Dalam gadai terdapat pemanfaatan barang gadai (marhun), sebagaimana hadis  Nabi Muhammad Saw.
Artinya: "Dari Abu Hurairah RA berkata, Rasul SAW bersabda: binatang yang digadaikan boleh ditunggangi dengan diberikan biaya jika ia digadaikan dan susu binatang boleh diminum dengan diberikan biaya jika digadaikan.

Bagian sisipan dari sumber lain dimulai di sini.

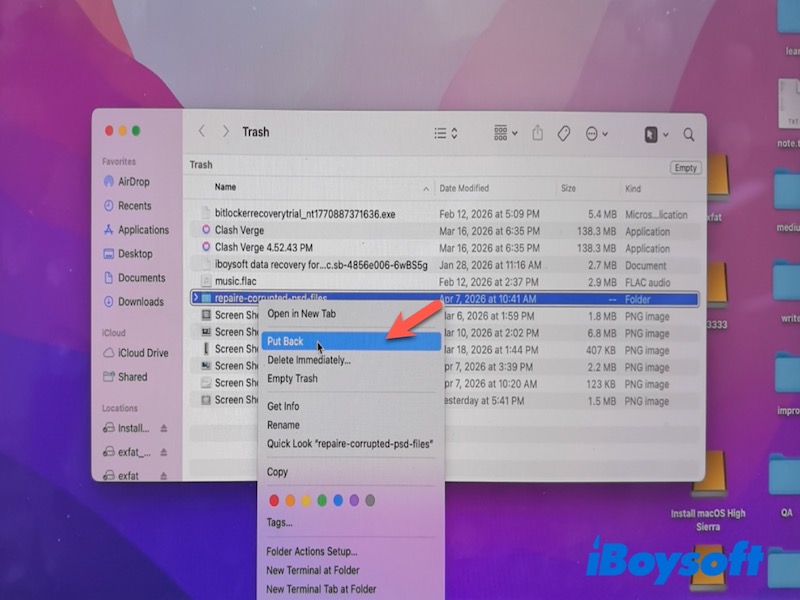Viewport: 800px width, 600px height.
Task: Open the group-by options dropdown
Action: [x=506, y=133]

Orang yang mengendarai binatang itu dan meminum susunya diharuskan membayarkan biayanya" (Hadis Riwayat Bukhari). "
Penjelasan dari hadis tersebut adalah:
Binatang yang digadai boleh ditunggangi dengan diberikan biaya, maksudnya diperboleh bagi yang menerima gadai (murtahin) untuk menunggangi punggungnya dengan berkewajiban memberikan biaya dalam artian makanan kepada hewan gadai tersebut.

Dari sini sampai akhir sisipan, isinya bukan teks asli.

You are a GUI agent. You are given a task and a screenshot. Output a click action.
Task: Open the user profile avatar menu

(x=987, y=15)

Jika ia digadaikan, maksudnya jika binatang tersebut yang ditunggangi disimpan atau berada pada orang yang menerima gadai (murtahin).
Dan dari susu binatang boleh diminum dengan memberikan biaya, maksudnya diperbolehkan bagi yang menerima gadai hewan tersebut minum dari susu binatang yang digadai dengan mempertimbangkan kadar ukuran biaya (makanan) yang dia berikan kepada binatang tersebut.
Jika digadaikan, maksudnya jika binatang yang dapat diperah susunya tersebut disimpan atau berada pada orang yang menerima gadai (murtahin).
Orang yang mengendarai binatang itu dan meminum susunya diharuskan membayarkan biayanya, maksudnya diwajibkan bagi orang yang mengambil manfaat dengan mengendarai (menunggangi) atau meminum susu binatang yang digadai untuk membayar berupa pemberian makanan dan minuman kepada binatang tersebut selama disimpan atau berada padanya (murtahin) sebagai pengganti pemanfaatan benda gadai tersebut.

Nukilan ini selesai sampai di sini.